All of lore.kernel.org
 help / color / mirror / Atom feed
From: Dave Chinner <david@fromorbit.com>
To: "Arkadiusz Miśkiewicz" <arekm@maven.pl>
Cc: Alex Elder <elder@kernel.org>, xfs@oss.sgi.com
Subject: Re: xfs_repair 3.2.0 cannot (?) fix fs
Date: Mon, 30 Jun 2014 21:12:14 +1000	[thread overview]
Message-ID: <20140630111214.GE4453@dastard> (raw)
In-Reply-To: <201406300736.24291.arekm@maven.pl>

On Mon, Jun 30, 2014 at 07:36:24AM +0200, Arkadiusz Miśkiewicz wrote:
> On Monday 30 of June 2014, Dave Chinner wrote:
> > [Compendium reply to all 3 emails]
> > 
> > On Sat, Jun 28, 2014 at 01:41:54AM +0200, Arkadiusz Miśkiewicz wrote:
> > > reset bad sb for ag 5
> > >
> > >. non-null group quota inode field in superblock 7
> > 
> > OK, so this is indicative of something screwed up a long time ago.
> > Firstly, the primary superblocks shows:
> > 
> > uquotino = 4077961
> > gquotino = 0
> > qflags = 0
> > 
> > i.e. user quota @ inode 4077961, no group quota.

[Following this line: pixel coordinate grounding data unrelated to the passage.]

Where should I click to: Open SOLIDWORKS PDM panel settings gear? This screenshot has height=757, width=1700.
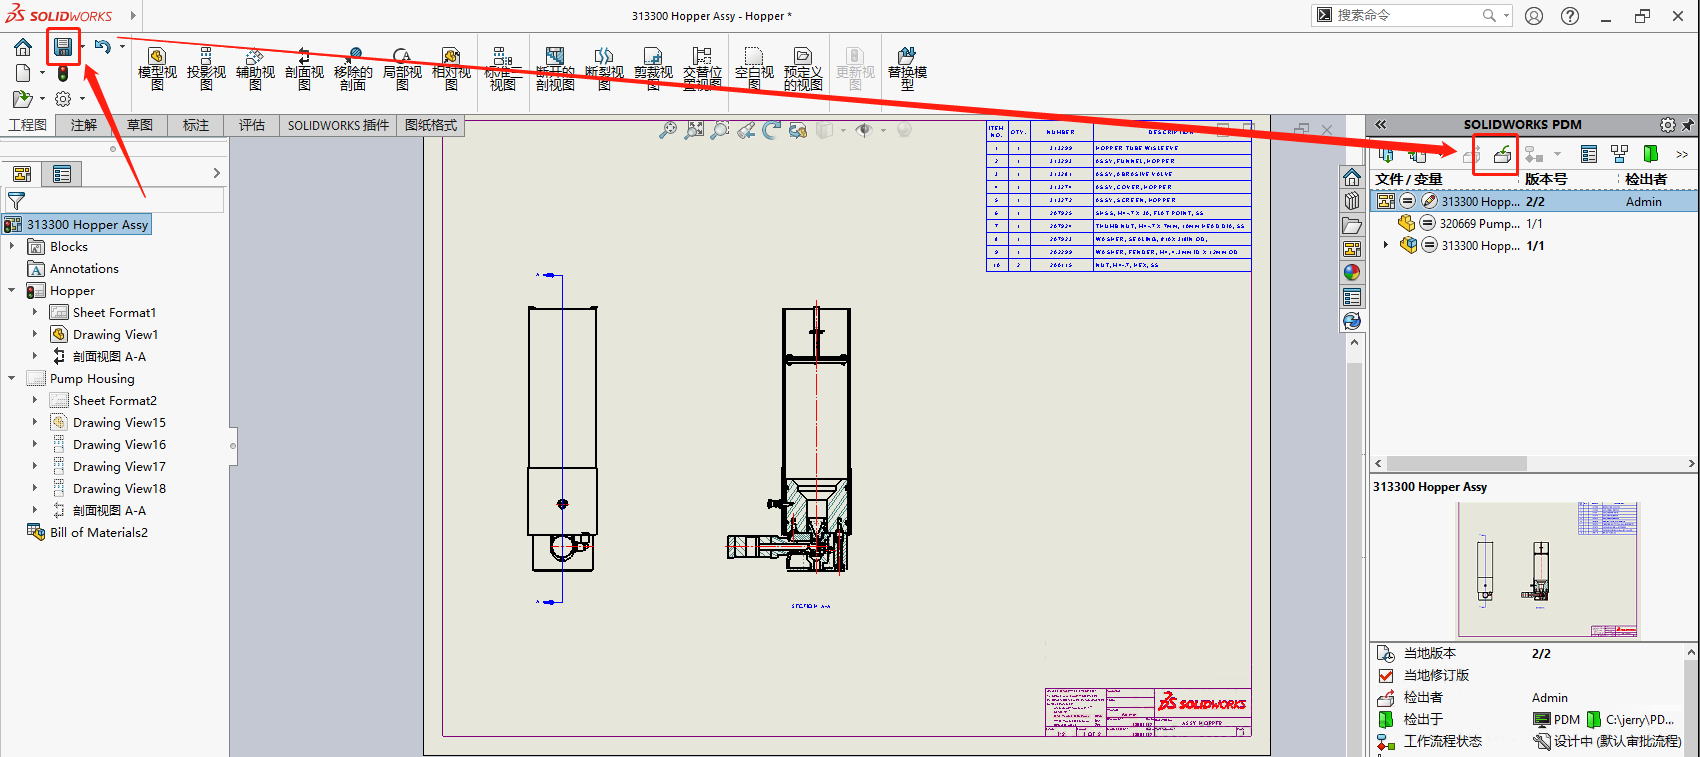[1667, 125]
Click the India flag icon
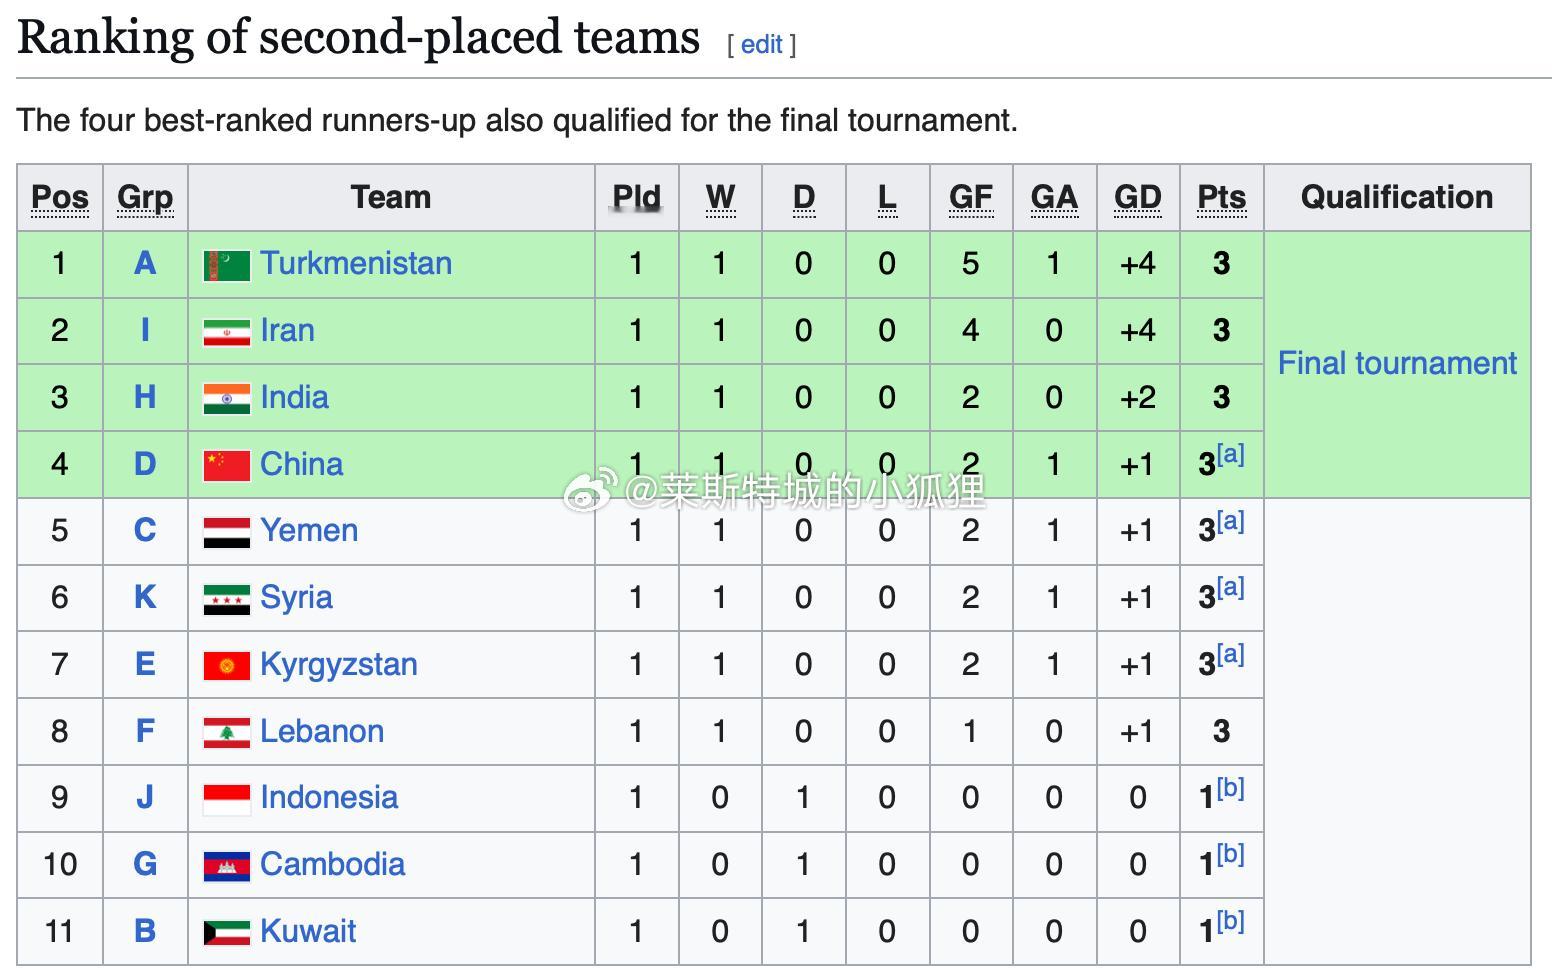The image size is (1552, 978). [x=226, y=398]
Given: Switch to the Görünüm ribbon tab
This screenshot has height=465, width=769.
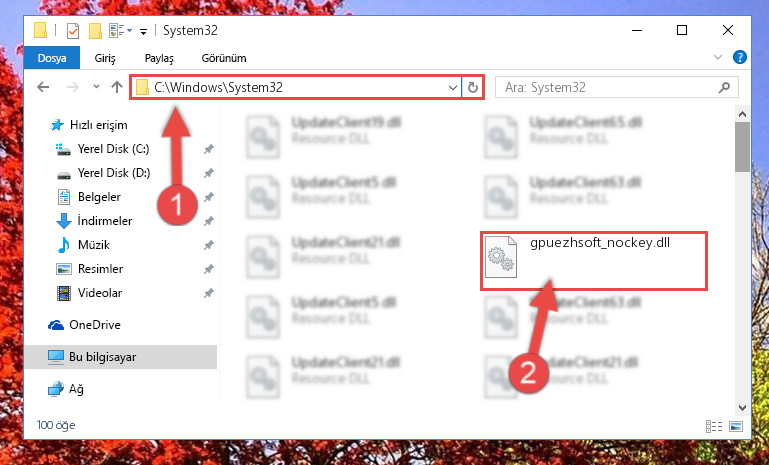Looking at the screenshot, I should point(224,58).
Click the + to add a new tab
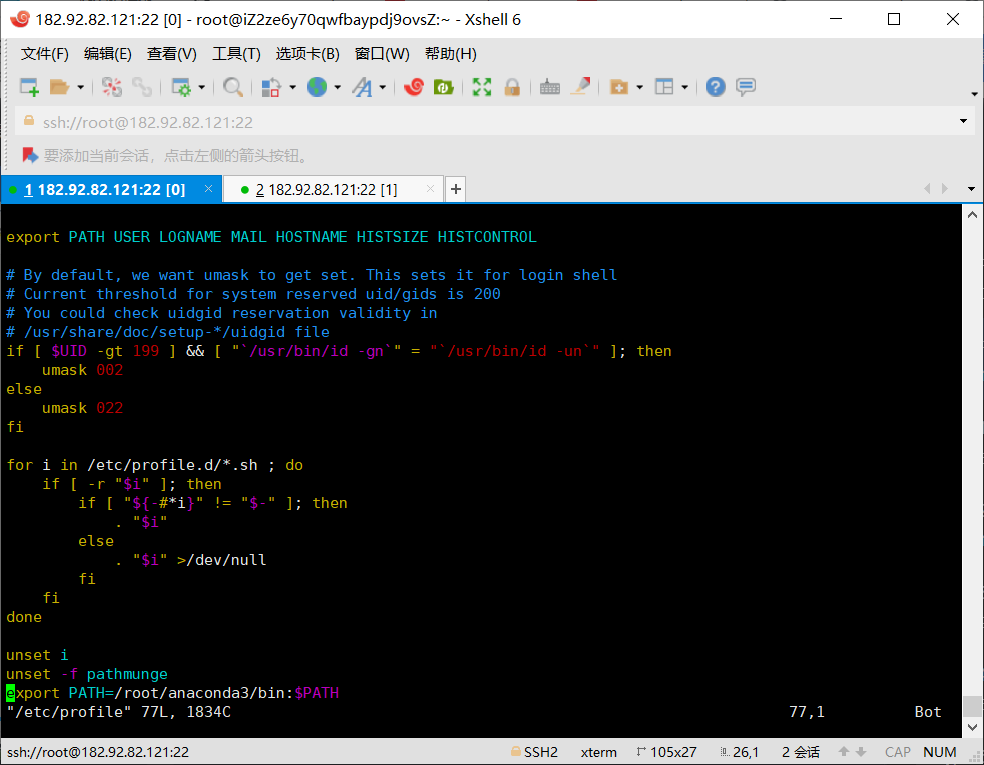Image resolution: width=984 pixels, height=765 pixels. (455, 189)
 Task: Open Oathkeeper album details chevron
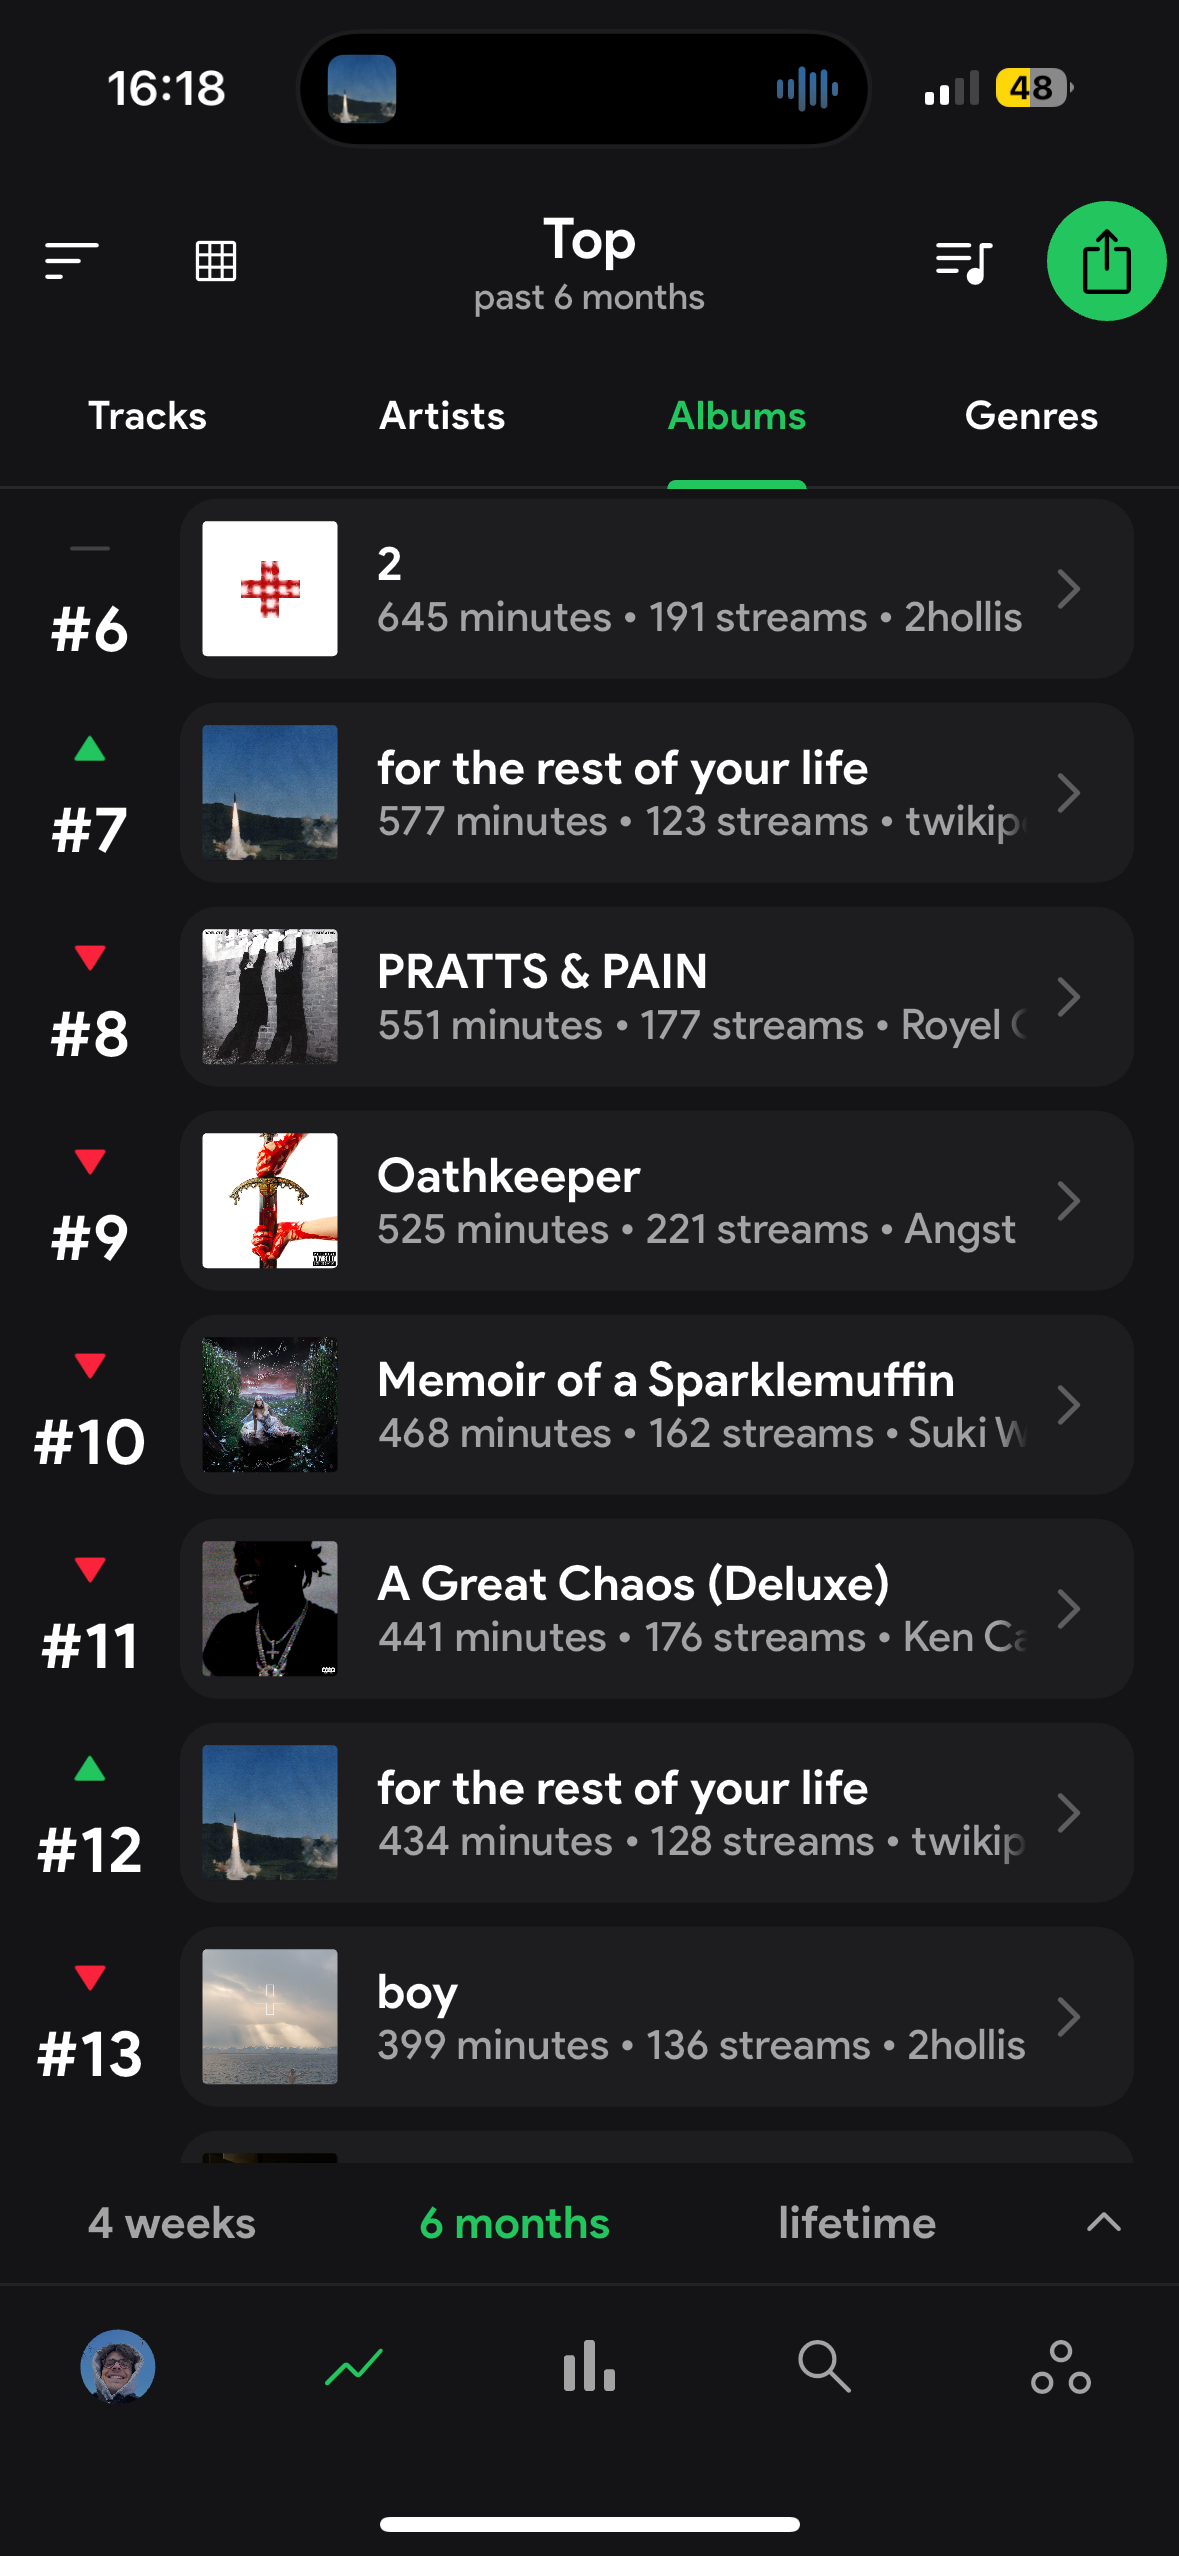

The secondary
> > superblocks that are being warned about show:
> > 
> > uquotino = 0
> > gquotino = 4077962
> > qflags = 0
> > 
> > Which is clearly wrong. They should have been overwritten during the
> > growfs operation to match the primary superblock.
> > 
> > The similarity in inode number leads me to beleive at some point
> > both user and group/project quotas were enabled on this filesystem,
> 
> Both user and project quotas were enabled on this fs for last few years.
> 
> > but right now only user quotas are enabled.  It's only AGs 1-15 that
> > show this, so this seems to me that it is likely that this
> > filesystem was originally only 16 AGs and it's been grown many times
> > since?
> 
> The quotas was running fine until some repair run (ie. before and after first 
> repair mounting with quota succeeded) - some xfs_repair run later broke this.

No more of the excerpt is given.